I suppose I could mocking everything the ZipFile would do, but this would quickly become a giant pain as it's called lots of places, it's output would be need to be mocked, etc, etc. Refactoring to try to make this accessible would be awkward, as the code that uses the ZipFile is internal to the code and the public methods don't really care about it.
I have a feeling there is a way for JMockit to allow this (giving a particular instance of an object when a constructor is called), but I can't figure it out. Does anyone have any ideas?

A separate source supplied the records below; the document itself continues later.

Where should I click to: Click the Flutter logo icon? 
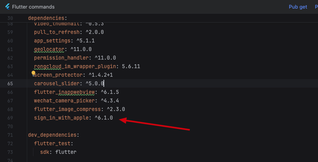7,7
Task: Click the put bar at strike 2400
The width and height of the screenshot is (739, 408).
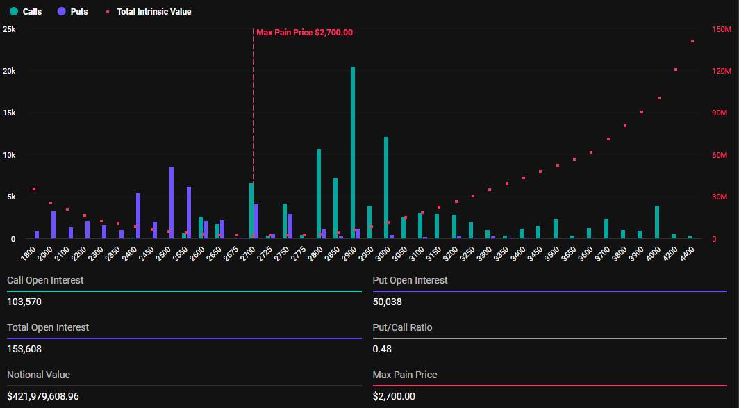Action: 138,215
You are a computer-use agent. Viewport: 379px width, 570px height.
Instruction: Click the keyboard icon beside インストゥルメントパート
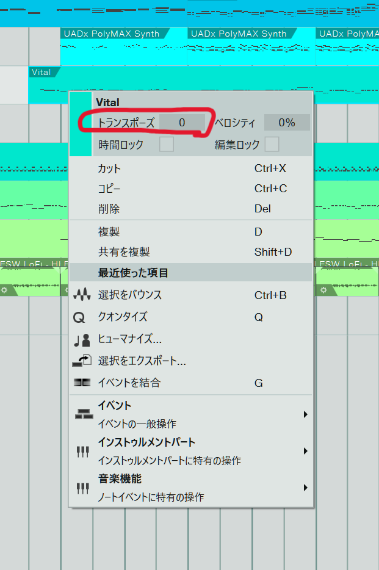coord(83,452)

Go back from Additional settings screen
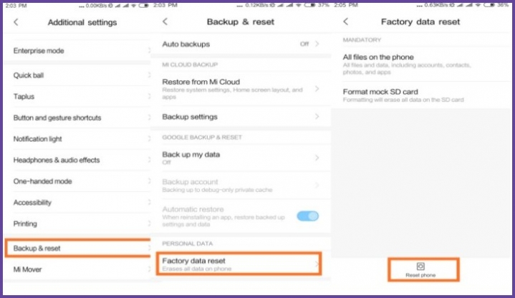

EDIT: I tried the method suggested by #Rogerio, but I have a new error. Here's my setup:
final ZipFile test = new ZipFile("path/to/actual.zip");
new NonStrictExpectations() {
ZipFile zf;
{
zf.entries();
result = test.entries();
zf.getInputStream((ZipEntry) any);
result = new Delegate() {
InputStream getInputStream(ZipEntry entry) throws IOException {
return test.getInputStream(entry);
}
};
}
};
but I get the following stack trace:
java.lang.InternalError
at path.to.test.ExtractDataTest$1.<init>(ExtractDataTest.java:61)

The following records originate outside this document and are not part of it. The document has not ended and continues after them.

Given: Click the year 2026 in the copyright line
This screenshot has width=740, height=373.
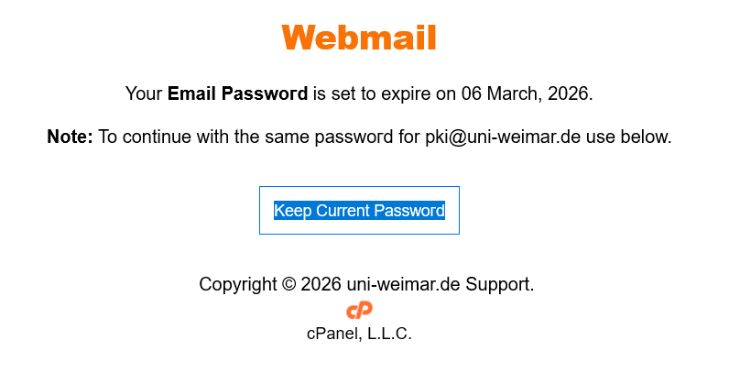Looking at the screenshot, I should coord(321,284).
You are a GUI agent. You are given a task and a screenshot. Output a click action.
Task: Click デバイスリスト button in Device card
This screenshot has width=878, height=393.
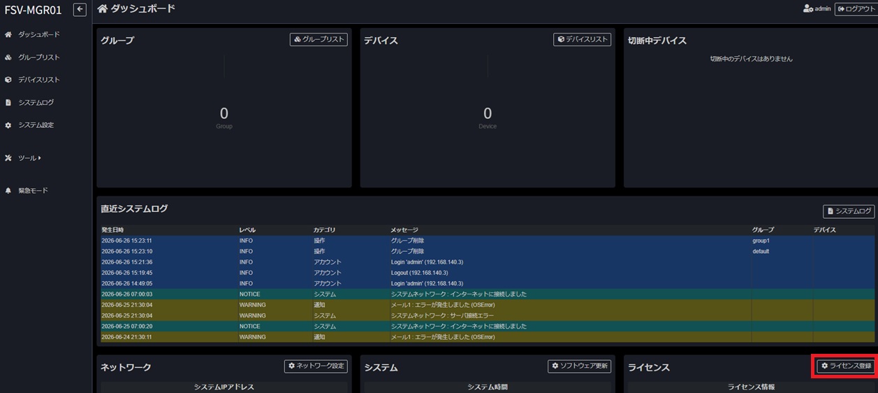582,40
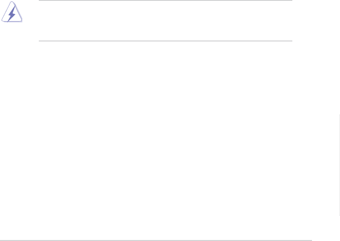Click the gap between warning icon and note box

tap(30, 20)
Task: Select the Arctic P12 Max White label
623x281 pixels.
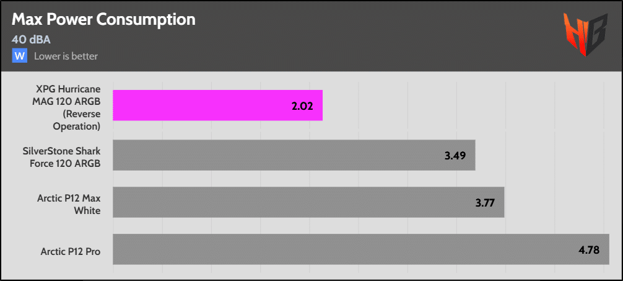Action: click(68, 203)
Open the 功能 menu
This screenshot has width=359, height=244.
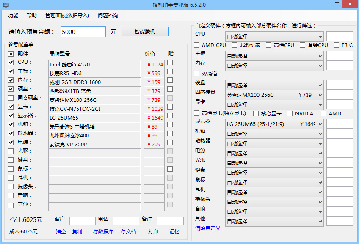pos(13,16)
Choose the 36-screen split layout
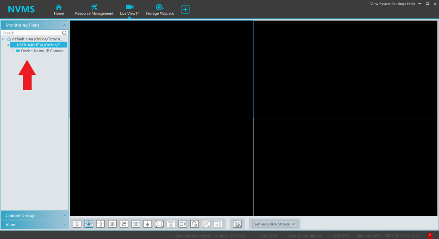The image size is (439, 239). tap(136, 224)

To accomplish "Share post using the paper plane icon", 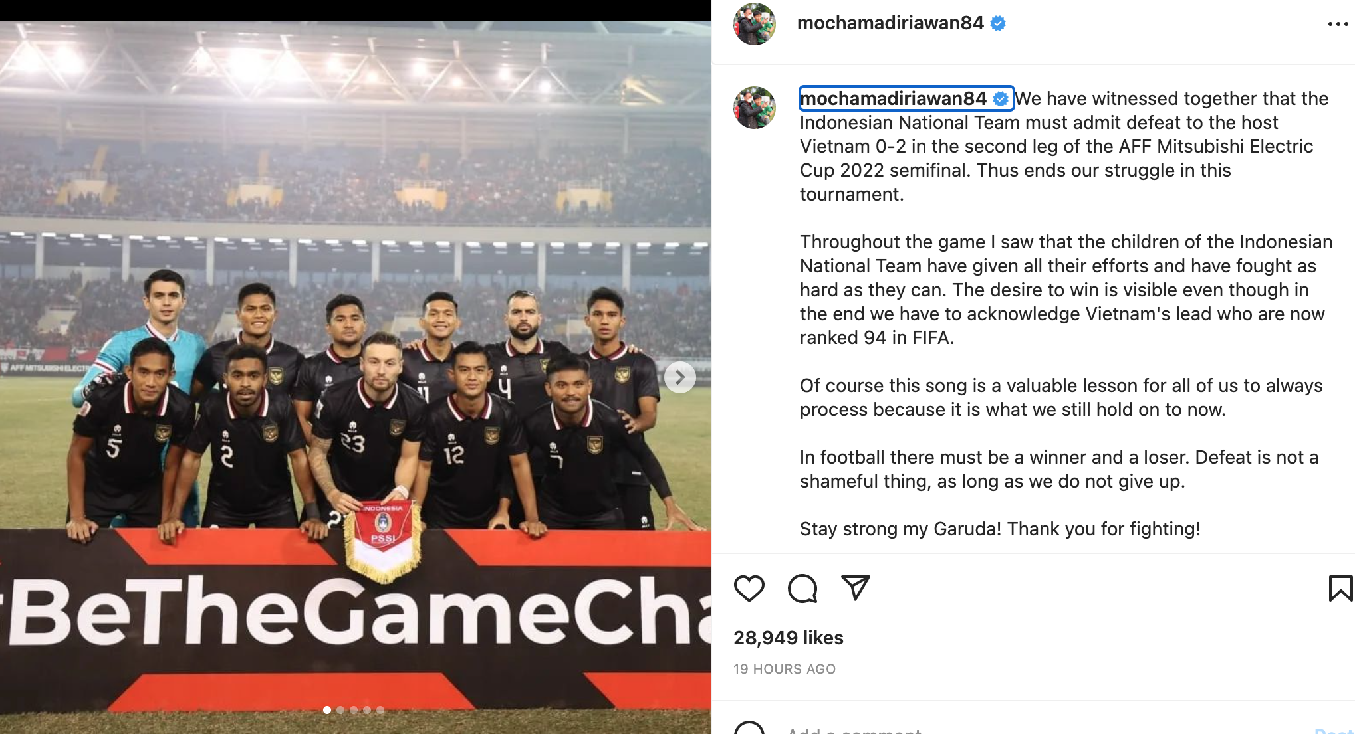I will (x=855, y=588).
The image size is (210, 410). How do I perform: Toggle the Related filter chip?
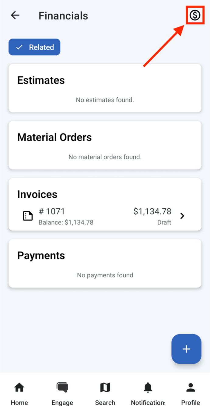tap(34, 47)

at path.to.test.ExtractDataTest.setUp(ExtractDataTest.java:61)
at org.eclipse.jdt.internal.junit4.runner.JUnit4TestReference.run(JUnit4TestReference.java:49)

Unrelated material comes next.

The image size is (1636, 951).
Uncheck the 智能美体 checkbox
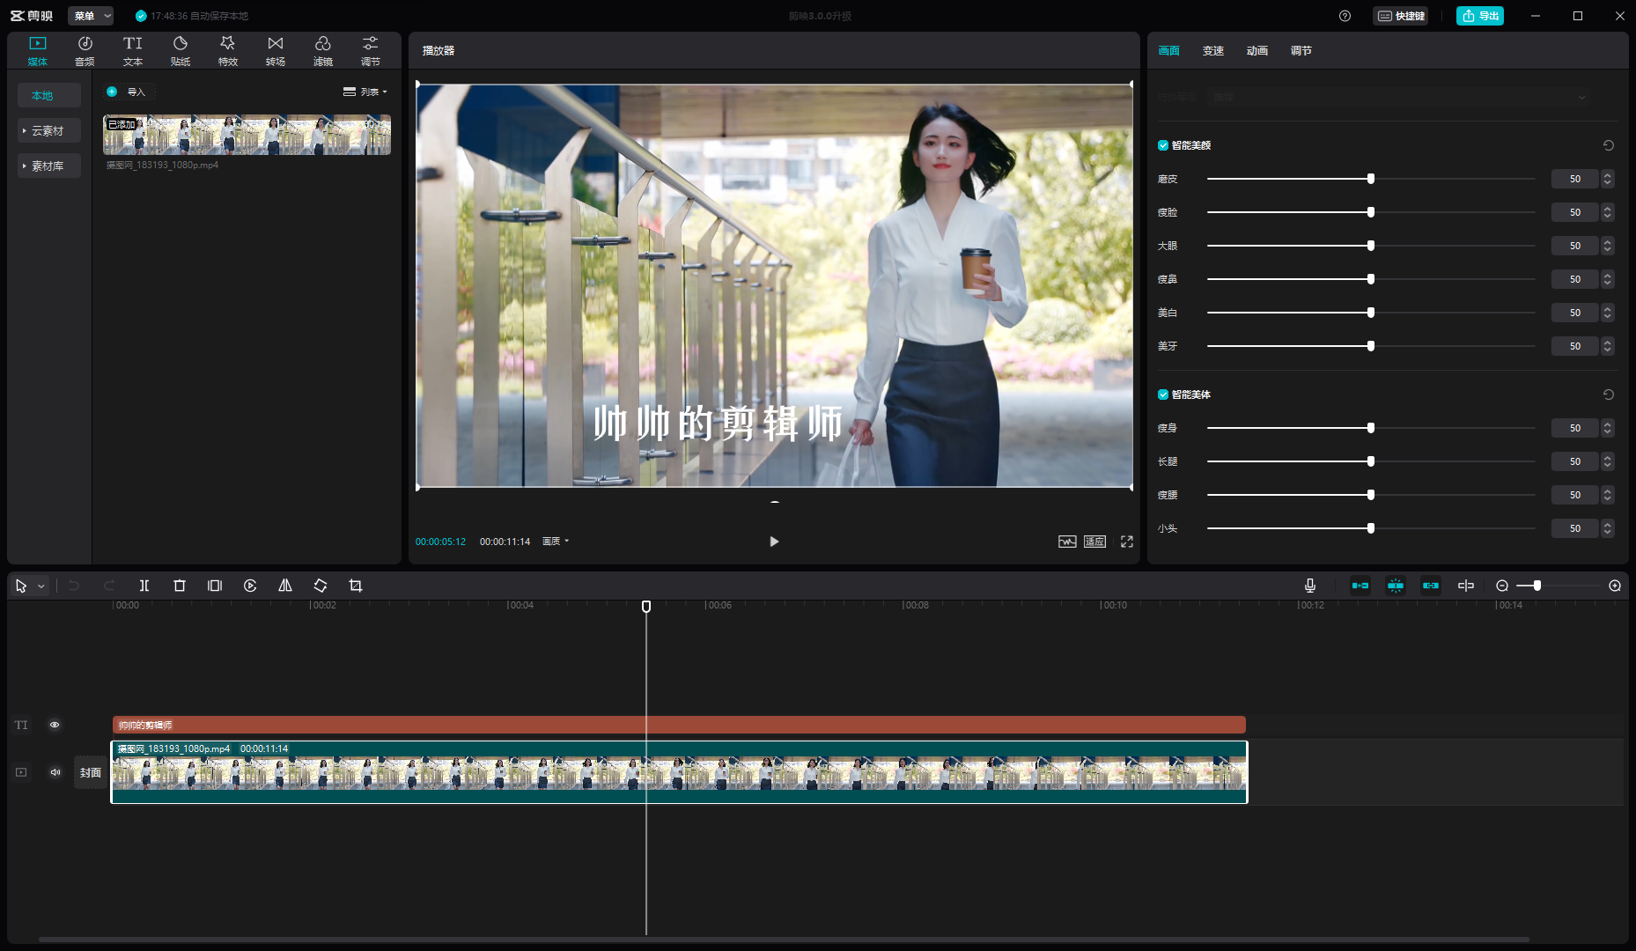[1163, 394]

at org.eclipse.jdt.internal.junit.runner.TestExecution.run(TestExecution.java:38)
at org.eclipse.jdt.internal.junit.runner.RemoteTestRunner.runTests(RemoteTestRunner.java:467)
at org.eclipse.jdt.internal.junit.runner.RemoteTestRunner.runTests(RemoteTestRunner.java:683)
at org.eclipse.jdt.internal.junit.runner.RemoteTestRunner.run(RemoteTestRunner.java:390)
at org.eclipse.jdt.internal.junit.runner.RemoteTestRunner.main(RemoteTestRunner.java:197)
where line 61 is the new NonStrictExpectations() { line.
I really want to say "instead of mocking this object, substitute this other object of the same type". Maybe I have expressed that poorly.
EDIT2: I figured I should include version numbers:
Using Eclipse 3.6.1
Java 1.6.0_26
JMockit 0.999.10
JMockit can mock the ZipFile class, but it interferes with class loading since the JarFile subclass is used by the JVM all the time (whenever it loads a class from a jar file in the classpath). Currently, there is no easy way to avoid this interference (there is a plan to "fix" this, but it will take time).
However, this particular test case isn't very suited for a mocking tool anyway. Instead, I would recommend setting up the test so that it provides an actual zip file with the desired contents in the proper place.
(another edit)
I just applied a change to JMockit (for release 0.999.12) which allows the following test to pass, provided there is a test.zip file in the working dir, and it contains a text file whose first line is "test":
#Test
public void mockZipFile() throws Exception
{
final ZipFile testZip = new ZipFile("test.zip");
new NonStrictExpectations() {
#Capturing #Injectable ZipFile mock;
{
mock.entries(); result = testZip.entries();
mock.getInputStream((ZipEntry) any);
result = new Delegate() {
InputStream delegate(ZipEntry e) throws IOException {
return testZip.getInputStream(e);
}
};
}
};
ZipFile zf = new ZipFile("non-existing");
ZipEntry firstEntry = zf.entries().nextElement();
InputStream content = zf.getInputStream(firstEntry);
String textContent = new BufferedReader(new InputStreamReader(content)).readLine();
assertEquals("test", textContent);
}
However, I would still recommend not using a mocking API for cases like this. Instead, use a real file.
This probably won't help you, but if you were using Mockito or EasyMock, you could add PowerMock, which allows you to mock the construction of new objects in your code under test.